Copy out the data below word for word, from the beginning through the line containing "pyautogui.click(x=320, y=146)", including that line.

Data listing:
━━━━━━━━━━━━━━━━━━━━

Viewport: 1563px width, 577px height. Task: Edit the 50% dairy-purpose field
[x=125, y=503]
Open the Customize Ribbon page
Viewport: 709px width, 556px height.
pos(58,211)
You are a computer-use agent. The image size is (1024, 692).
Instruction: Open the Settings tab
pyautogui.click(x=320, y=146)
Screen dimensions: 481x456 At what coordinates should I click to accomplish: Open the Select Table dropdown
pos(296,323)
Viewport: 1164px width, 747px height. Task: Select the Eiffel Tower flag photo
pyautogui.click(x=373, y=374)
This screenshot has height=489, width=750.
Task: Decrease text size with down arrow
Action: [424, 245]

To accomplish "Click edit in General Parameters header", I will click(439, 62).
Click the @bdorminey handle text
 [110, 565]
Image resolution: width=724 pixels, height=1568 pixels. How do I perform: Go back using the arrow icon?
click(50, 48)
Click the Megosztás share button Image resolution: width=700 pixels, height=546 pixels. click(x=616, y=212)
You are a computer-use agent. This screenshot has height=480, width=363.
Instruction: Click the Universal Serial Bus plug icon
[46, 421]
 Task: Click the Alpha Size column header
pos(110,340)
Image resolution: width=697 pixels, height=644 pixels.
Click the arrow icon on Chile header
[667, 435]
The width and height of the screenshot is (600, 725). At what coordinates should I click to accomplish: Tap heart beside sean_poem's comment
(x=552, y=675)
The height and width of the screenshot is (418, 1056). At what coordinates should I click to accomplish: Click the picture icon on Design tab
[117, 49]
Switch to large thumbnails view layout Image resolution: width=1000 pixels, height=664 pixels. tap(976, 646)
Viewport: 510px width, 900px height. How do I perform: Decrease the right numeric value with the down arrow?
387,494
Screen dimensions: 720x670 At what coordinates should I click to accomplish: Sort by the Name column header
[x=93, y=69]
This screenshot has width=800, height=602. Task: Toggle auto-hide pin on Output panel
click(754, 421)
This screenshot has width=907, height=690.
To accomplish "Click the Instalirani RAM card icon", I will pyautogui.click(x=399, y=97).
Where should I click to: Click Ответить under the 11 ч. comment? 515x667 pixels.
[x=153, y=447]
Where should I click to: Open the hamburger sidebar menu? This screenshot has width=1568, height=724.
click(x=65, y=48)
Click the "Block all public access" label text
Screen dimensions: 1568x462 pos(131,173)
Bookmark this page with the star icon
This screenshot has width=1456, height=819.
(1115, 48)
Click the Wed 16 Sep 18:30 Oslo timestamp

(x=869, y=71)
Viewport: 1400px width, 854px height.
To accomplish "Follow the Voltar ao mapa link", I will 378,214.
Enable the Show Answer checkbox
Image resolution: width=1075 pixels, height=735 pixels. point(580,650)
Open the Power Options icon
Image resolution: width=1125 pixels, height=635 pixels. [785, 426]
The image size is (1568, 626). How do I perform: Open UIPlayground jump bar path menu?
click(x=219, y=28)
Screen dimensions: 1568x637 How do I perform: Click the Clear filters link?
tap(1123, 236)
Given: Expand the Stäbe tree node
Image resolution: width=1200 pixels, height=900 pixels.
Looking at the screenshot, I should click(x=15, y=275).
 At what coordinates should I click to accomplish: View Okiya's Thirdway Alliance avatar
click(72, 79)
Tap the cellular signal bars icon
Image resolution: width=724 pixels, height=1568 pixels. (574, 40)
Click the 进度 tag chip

━━━━━━━━━━━━━━━━━━━━

RESPONSE BELOW:
Viewport: 1563px width, 577px height. Task: Edit the 50% dairy-purpose field
[x=125, y=503]
Open the Customize Ribbon page
Viewport: 709px width, 556px height.
pos(58,211)
You are a computer-use agent. The image size is (1024, 692).
Instruction: Open the Settings tab
pyautogui.click(x=320, y=146)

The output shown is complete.